So in your example there are not so many computations rather that data transfering. You application doesn't have time to get the advantages of parallelism. If you will have a long computation job (about 10 minutes) I think you will get it.

ADDITION:

I've taken a look at your function more detailed. I've replaced multiple execution with just one execution of function(3) function and run it within profiler:

$ /usr/bin/time -v python -m cProfile so.py

Output if quite long, you can view full version here (http://pastebin.com/qLBBH5zU). But the main thing is that the program lives most of the time in numpy.concatenate function. You can see it:

ncalls  tottime  percall  cumtime  percall filename:lineno(function)
.........
600    1.375    0.002    1.375    0.002 {numpy.core.multiarray.concatenate}
.........
Elapsed (wall clock) time (h:mm:ss or m:ss): 0:01.64
.........

If you will run multiple instances of this program you will see that the time increases very much as the execution time of individual program instance. I've started 2 copy simultaneously:

$ /usr/bin/time -v python -m cProfile prog.py & /usr/bin/time -v python -m cProfile prog.py &

On the other hand I wrote a small fibo function:

def fibo(x):
    arr = (0, 1)
    for _ in xrange(x):
        arr = (arr[-1], sum(arr))
    return arr[0]

And replace the concatinate line with fibo(10000). In this case the execution time of single-instanced program is 0:22.82 while the execution time of two instances takes almost the same time per instance (0:24.62).

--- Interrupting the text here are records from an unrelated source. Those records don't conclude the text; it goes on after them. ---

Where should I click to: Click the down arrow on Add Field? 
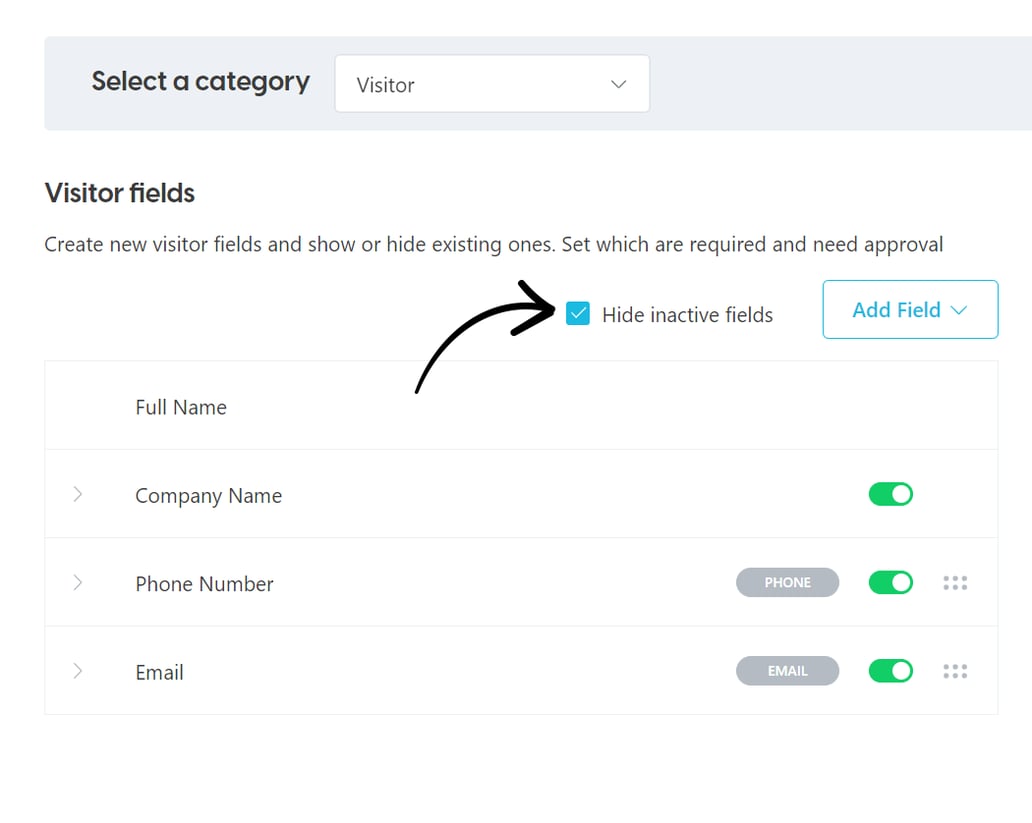click(x=959, y=310)
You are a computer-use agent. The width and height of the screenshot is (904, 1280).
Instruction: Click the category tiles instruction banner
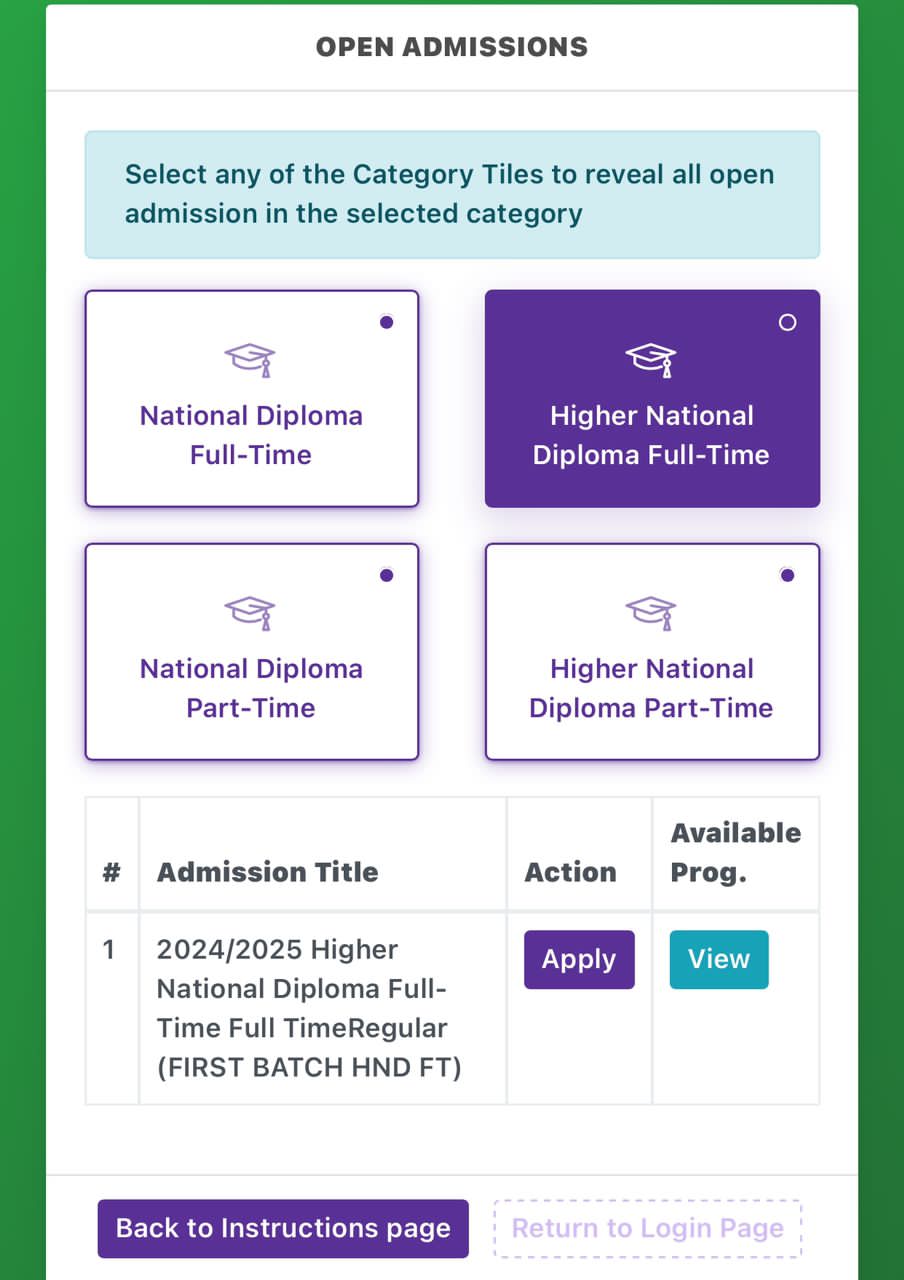coord(452,194)
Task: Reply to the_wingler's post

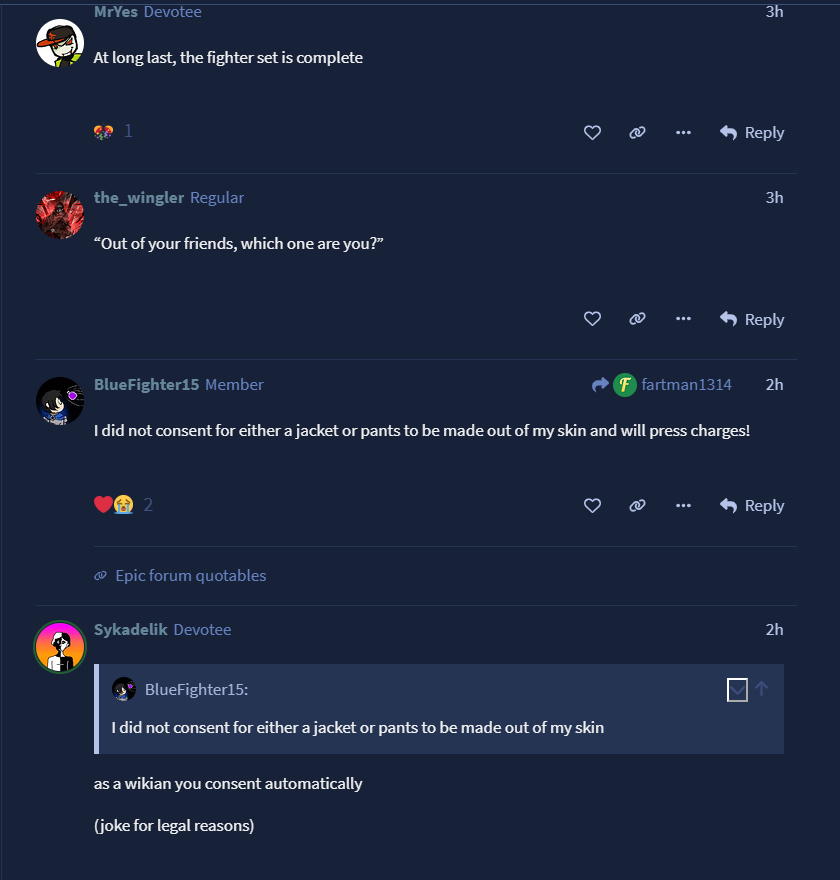Action: pyautogui.click(x=752, y=319)
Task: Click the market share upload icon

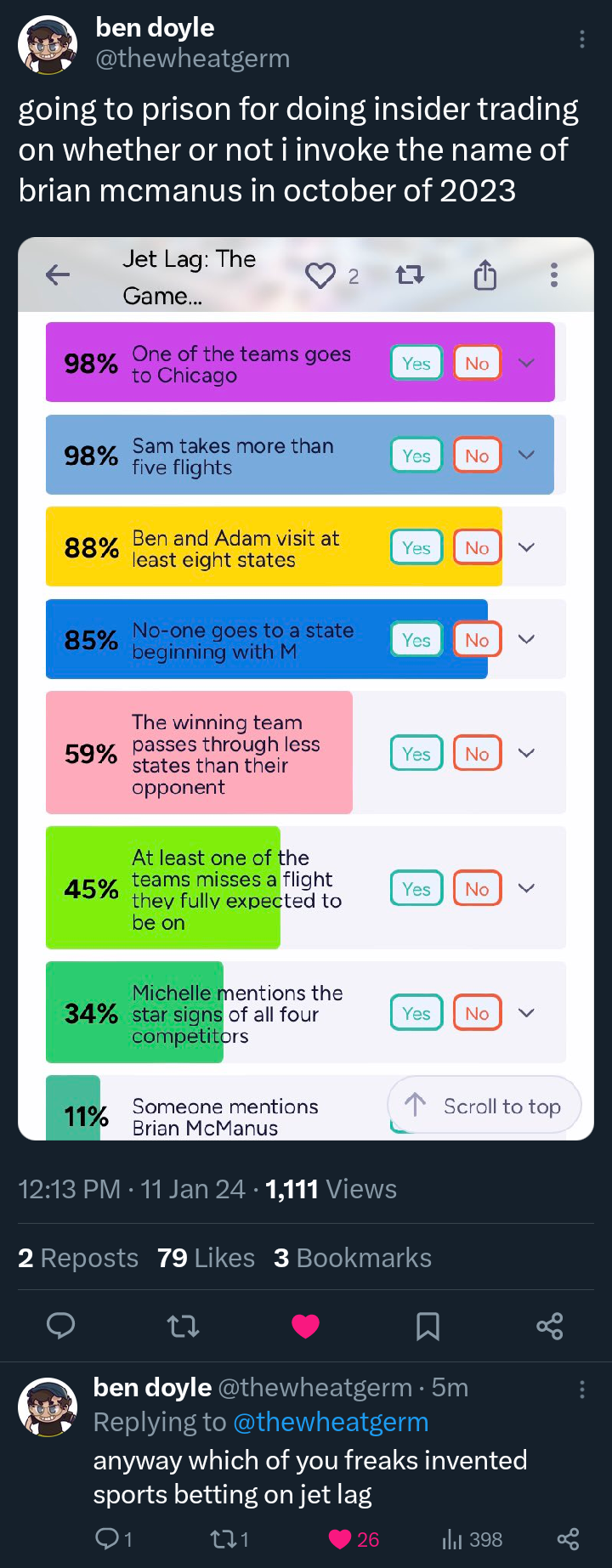Action: tap(484, 275)
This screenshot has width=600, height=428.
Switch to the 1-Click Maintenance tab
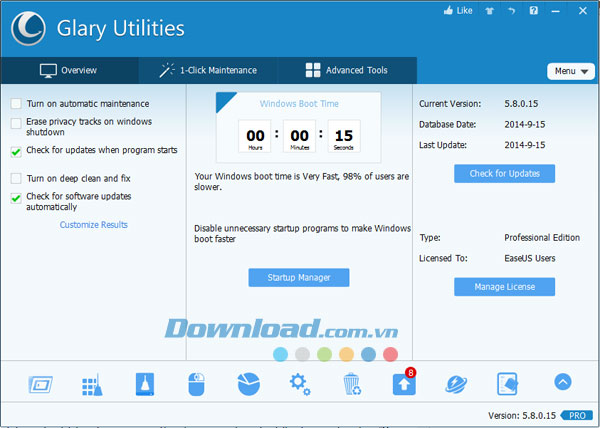pyautogui.click(x=211, y=71)
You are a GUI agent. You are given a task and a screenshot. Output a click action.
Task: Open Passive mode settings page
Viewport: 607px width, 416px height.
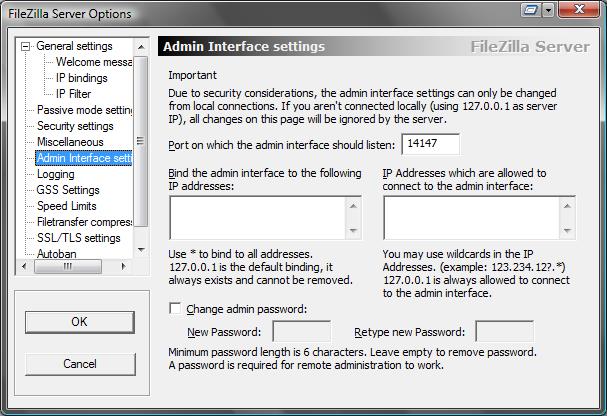tap(84, 110)
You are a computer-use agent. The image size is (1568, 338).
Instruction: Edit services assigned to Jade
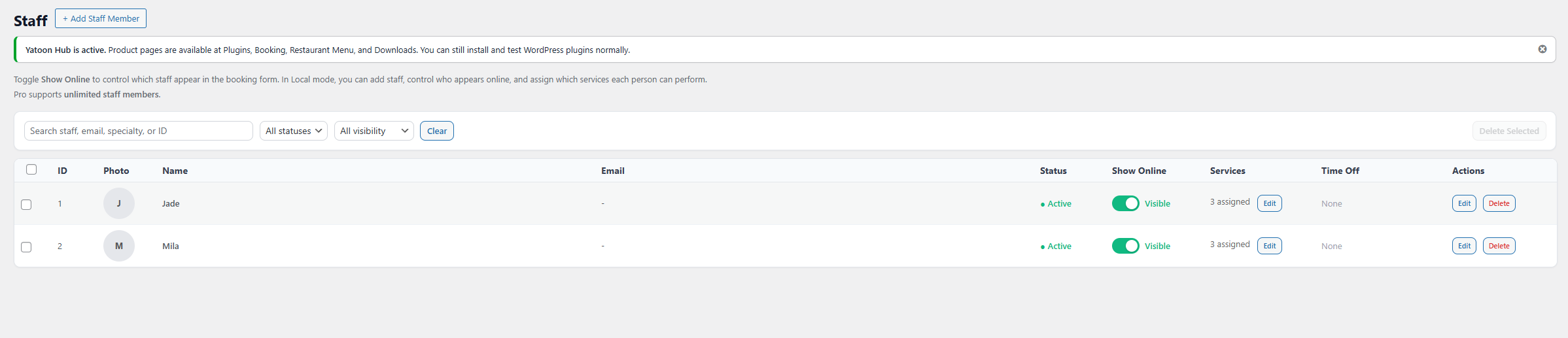(1269, 203)
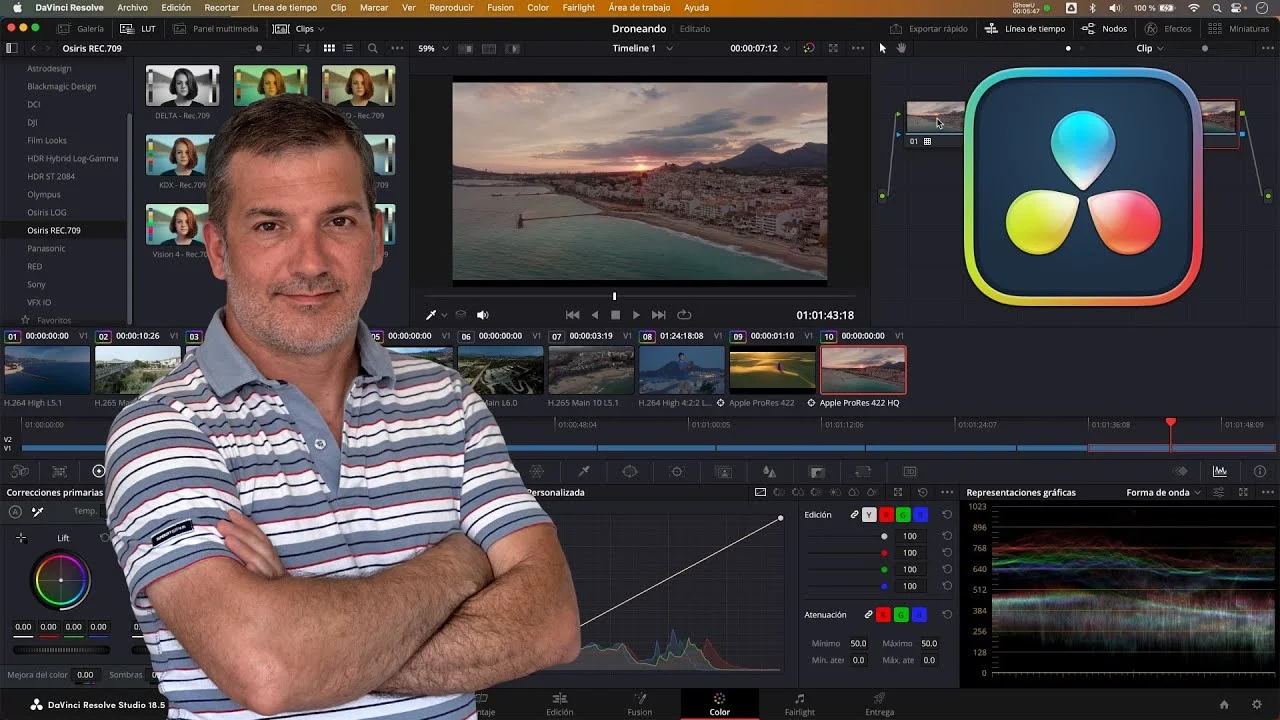
Task: Select the hand pan tool in node editor
Action: 901,48
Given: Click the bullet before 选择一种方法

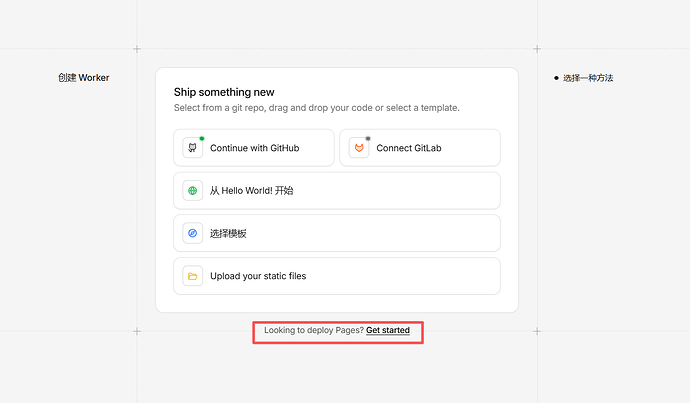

Based on this I think perhaps numpy uses some shared resource which leads to parallization problem. Or it can be numpy or scipy -specific issue.

And the last thing about the code, you have to replace the block below:

for r in range(3):
    for i in range(200):
        arr = np.concatenate( (arr, np.log( np.arange(2, 5002) ).reshape(-1,1) ), axis=1 )

With the only line:

arr = np.concatenate( (arr, np.log(np.arange(2, 5002).repeat(3*200).reshape(-1,3*200))), axis=1 )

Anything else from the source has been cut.